### [EXERCISE OBJECTIVE]
Use the entries below and reproduce exactly the lines from the one containing "Given: Click the sender's profile avatar" down to the one containing "Image resolution: width=868", both of them included.

======== EXTRACTED ENTRIES

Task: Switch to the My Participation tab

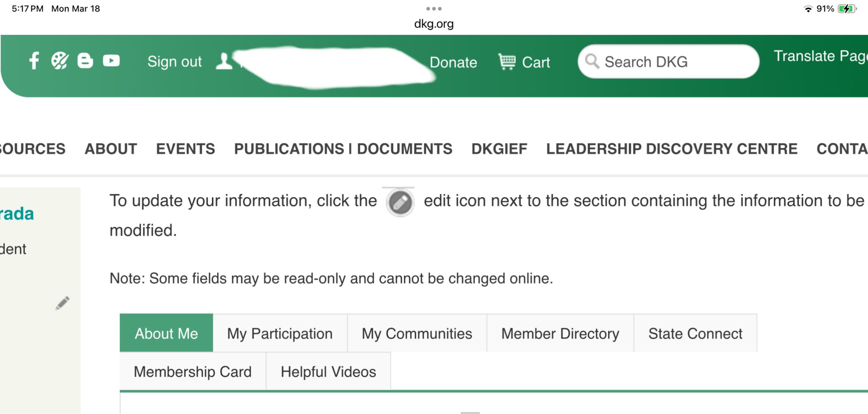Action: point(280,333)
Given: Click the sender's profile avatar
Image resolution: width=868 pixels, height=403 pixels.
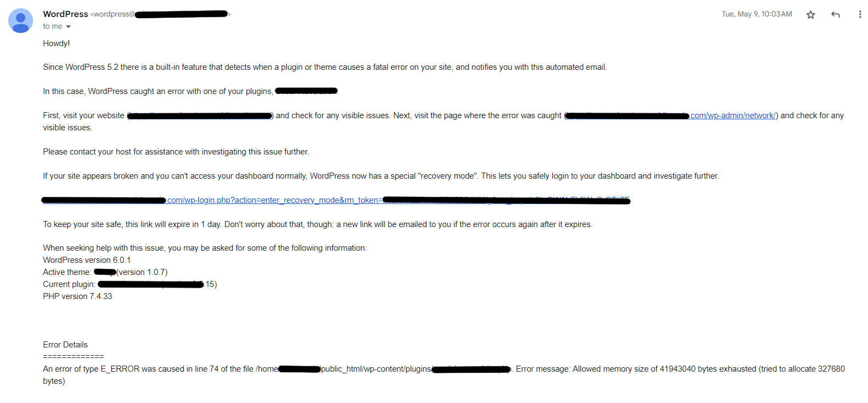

================
======== EXTRACTED ENTRIES

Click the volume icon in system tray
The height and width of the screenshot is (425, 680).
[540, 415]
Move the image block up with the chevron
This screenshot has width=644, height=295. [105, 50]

================

### [RESPONSE BELOW]
Given: Click the sender's profile avatar
Image resolution: width=868 pixels, height=403 pixels.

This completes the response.